Copy out the lines from the one containing "This screenshot has" through the one containing "[x=727, y=590]", including both.

GIVEN RECORDS —
____________________

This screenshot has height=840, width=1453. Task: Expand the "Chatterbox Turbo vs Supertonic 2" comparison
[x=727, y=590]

____________________

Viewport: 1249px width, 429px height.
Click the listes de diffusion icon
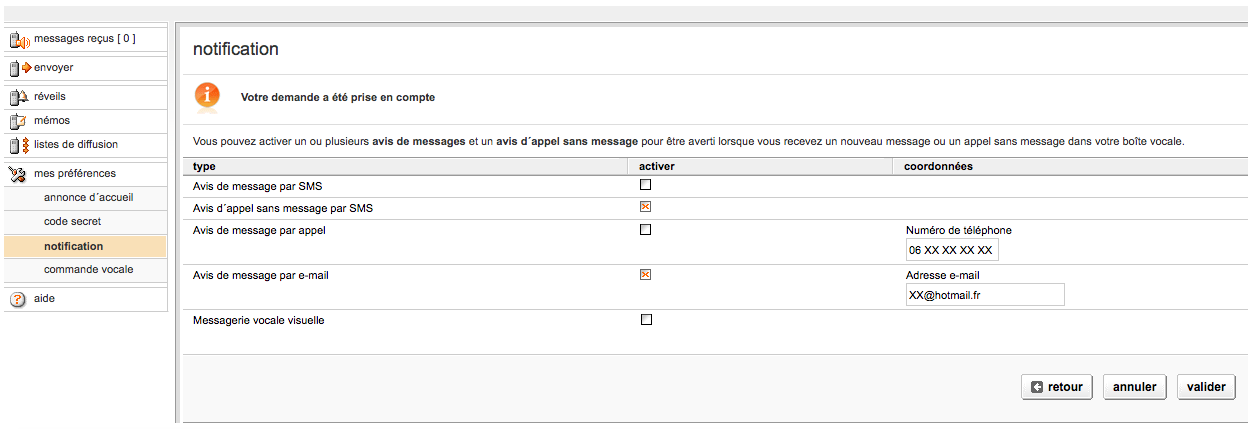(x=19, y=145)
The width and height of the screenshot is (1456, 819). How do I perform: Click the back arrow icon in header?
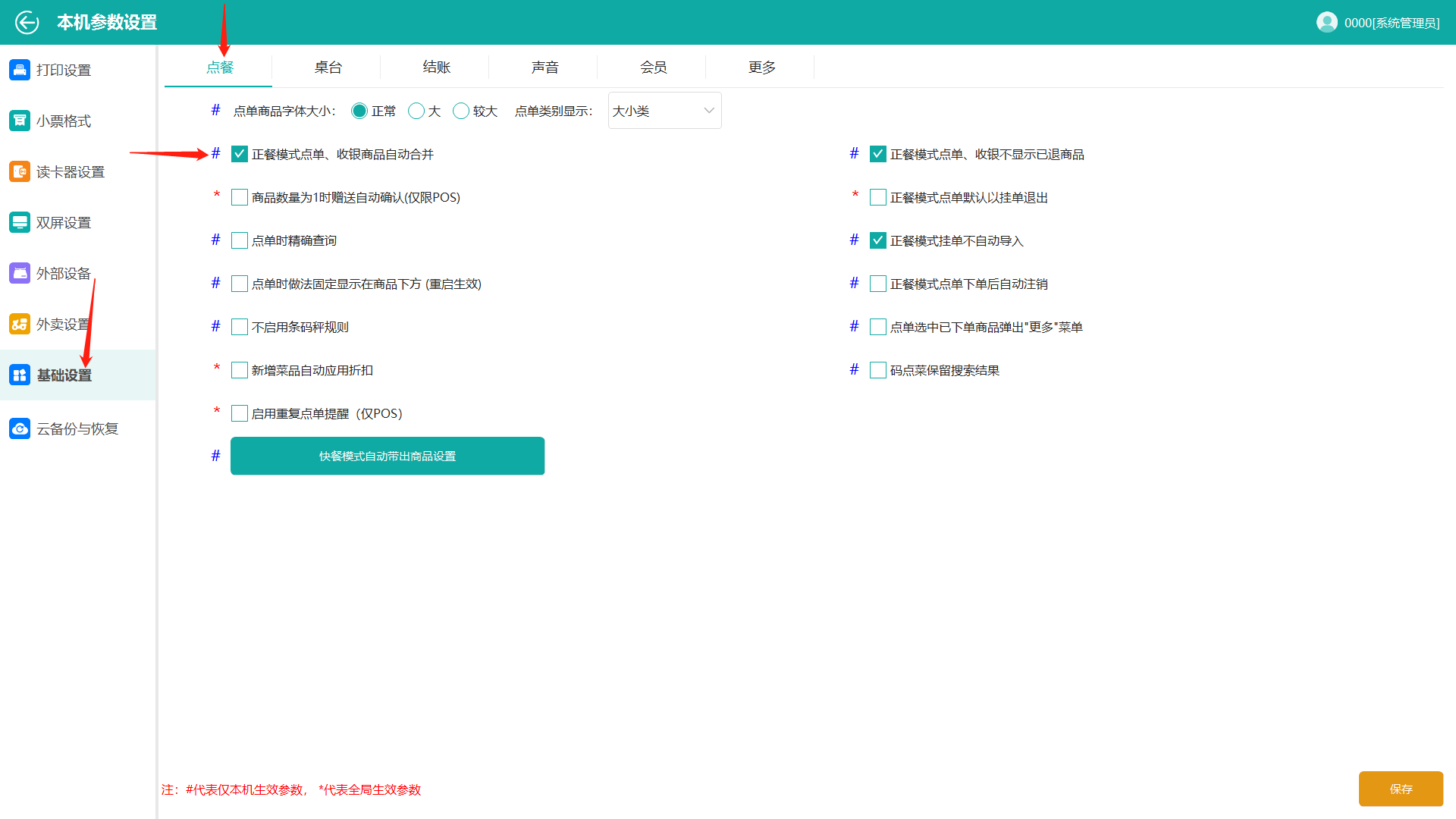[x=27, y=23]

____________________

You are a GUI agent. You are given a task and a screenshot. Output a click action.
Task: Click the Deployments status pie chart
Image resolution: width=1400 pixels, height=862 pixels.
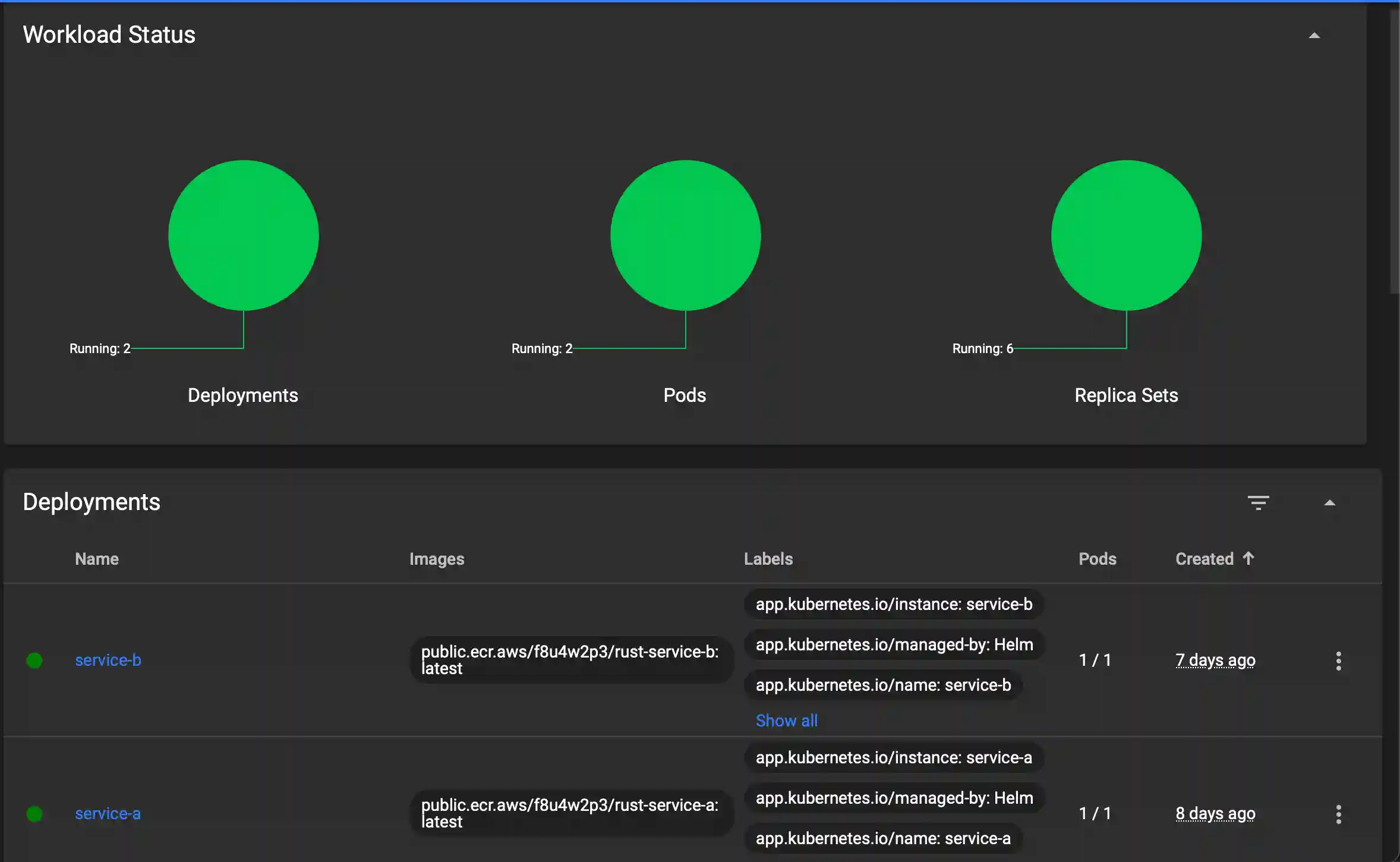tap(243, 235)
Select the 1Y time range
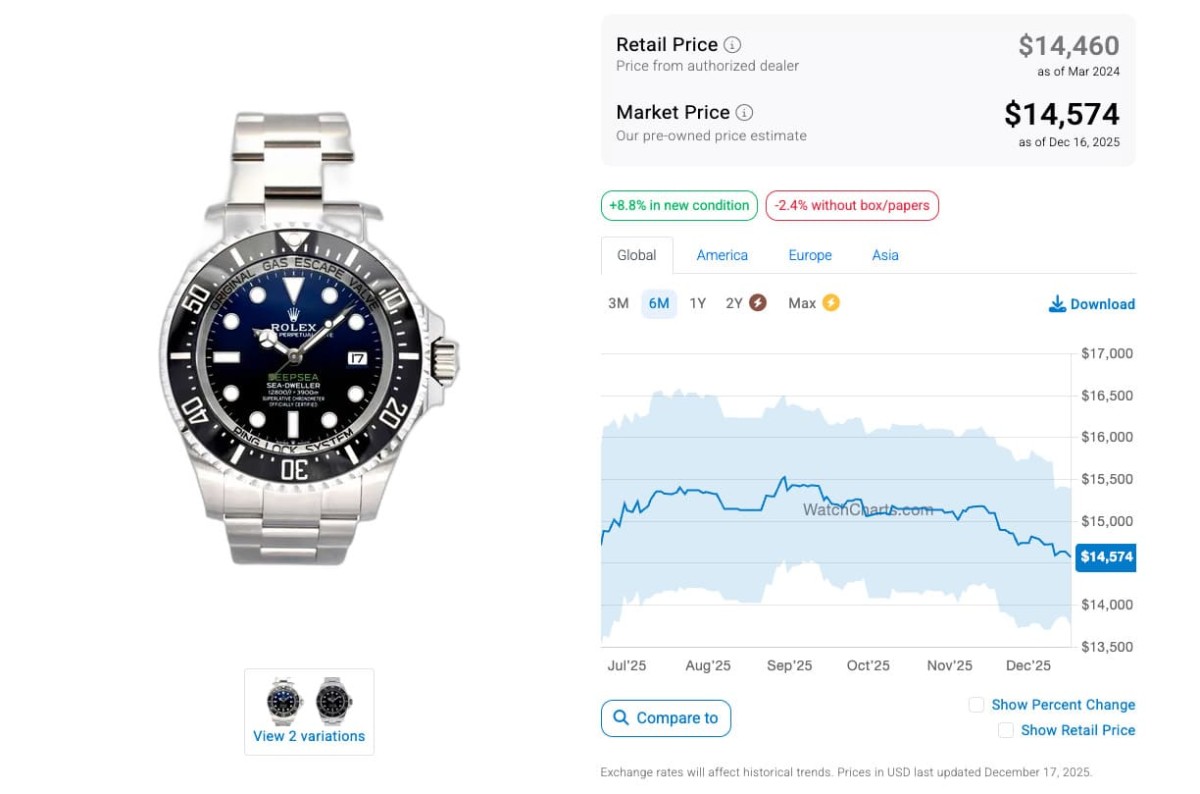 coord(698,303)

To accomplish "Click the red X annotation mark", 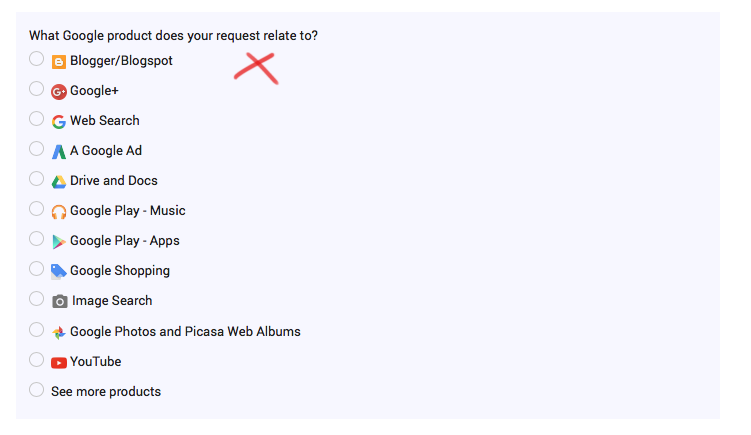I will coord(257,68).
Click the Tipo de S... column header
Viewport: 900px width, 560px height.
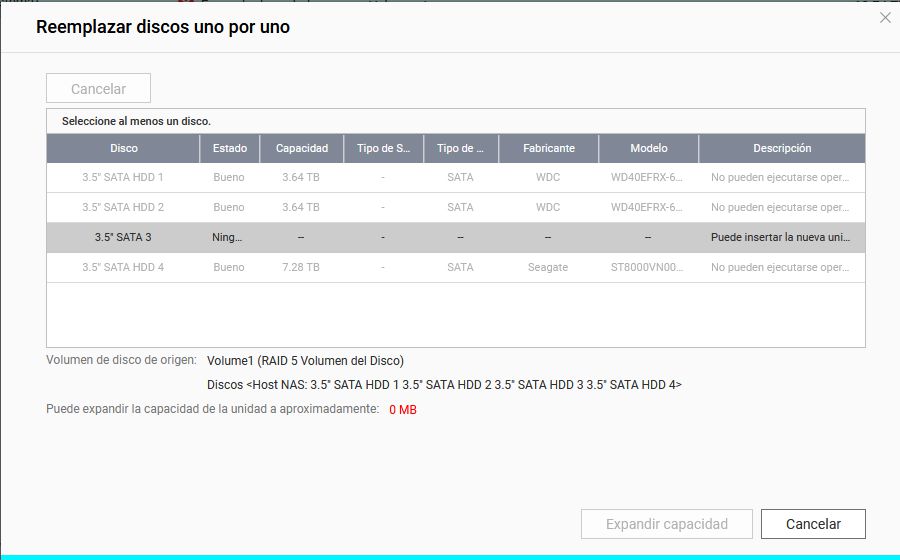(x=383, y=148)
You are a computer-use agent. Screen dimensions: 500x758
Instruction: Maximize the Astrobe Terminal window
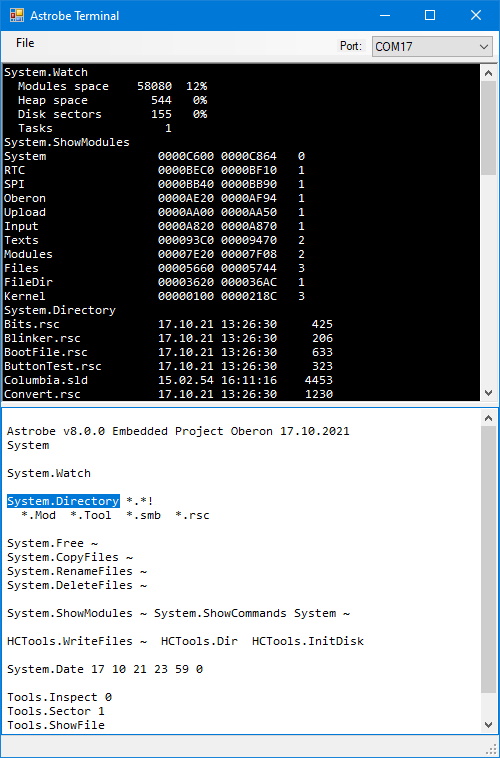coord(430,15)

____________________

OUTPUT BELOW —
This screenshot has height=840, width=1453. Task: Expand the "Chatterbox Turbo vs Supertonic 2" comparison
[x=727, y=590]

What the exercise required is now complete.